Advanced Search  |  Sitemap  |  Contact Us
  
 

FOLLOW US

Subscription required for full online access

Current subscribers to the Buffalo Law Journal, click here to create an account for full online access.

Not a subscriber? Click here to see subscription options. Questions about your online access? Call us at 716-541-1650.

Bizjournals Legal News

Google Legal News

Featured News - Current News - Archived News - News Categories

Bucky Phillips appeals NY murder conviction

Thu, Oct 23rd 2008 12:00 am
By BEN DOBBIN
Associated Press

ROCHESTER - A former fugitive convicted of killing a New York state trooper and wounding two others in 2006 argued in an appeal Monday that he never admitted in his plea his intention to kill anyone.

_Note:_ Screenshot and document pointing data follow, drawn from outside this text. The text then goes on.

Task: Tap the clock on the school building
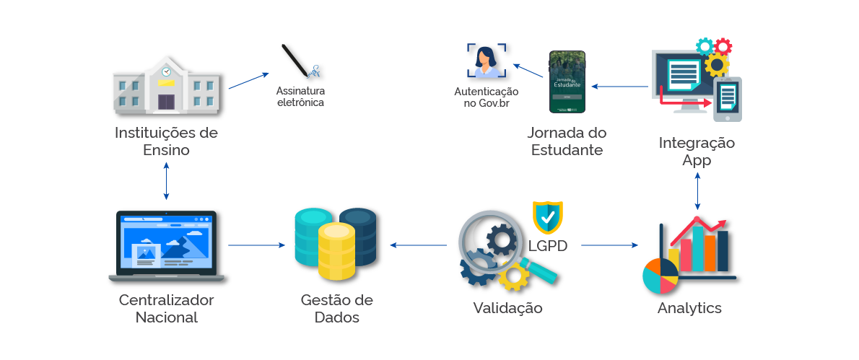coord(166,72)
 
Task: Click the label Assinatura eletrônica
coord(301,97)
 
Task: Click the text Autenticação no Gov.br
coord(486,97)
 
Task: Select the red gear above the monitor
coord(723,46)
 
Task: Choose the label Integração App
coord(697,152)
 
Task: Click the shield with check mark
coord(547,216)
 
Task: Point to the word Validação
coord(507,308)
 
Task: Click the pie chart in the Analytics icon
coord(660,276)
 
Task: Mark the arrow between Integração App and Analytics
coord(697,191)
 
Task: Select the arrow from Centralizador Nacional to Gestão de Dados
coord(256,245)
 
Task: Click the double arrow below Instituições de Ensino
coord(167,181)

Ralph "Bucky" Phillips is serving a life sentence without possibility of parole after telling a judge in November 2006 that he was "guilty as hell" of a litany of charges. But Phillips, 46, maintains he entered the pleas only because he got bad advice from a court-appointed lawyer.

At a hearing before the Appellate Division of state Supreme Court, his attorney maintained that Phillips never admitted "he intended to kill anyone" nor "knew or reasonably should have known" the two men he shot as they staked out his former girlfriend's home in rural Chautauqua County were police officers.

Prosecutors countered that Phillips' guilty plea was legally sufficient.

"He's saying he was never asked that question ... ‘Did you intend to kill?' " county District Attorney David Foley said. "My argument is ... if you aim a gun that you know can kill someone at a human being, you can infer from those facts that he intended to kill."

According to the statute, Foley argued, "it's not what Mr. Phillips says now subjectively, it's what a reasonable person would believe. And that's a legal standard, it's an objective standard."

The appeals court is likely to decide in about a month whether to overturn Phillips' convictions.

A career criminal, Phillips escaped from the Erie County Correctional Facility in Alden in April 2006, using an industrial can opener to cut a hole in a kitchen ceiling. While on the run, he was stopped in a stolen car in June and opened fire on Trooper Sean Brown, who was wounded in the abdomen but survived.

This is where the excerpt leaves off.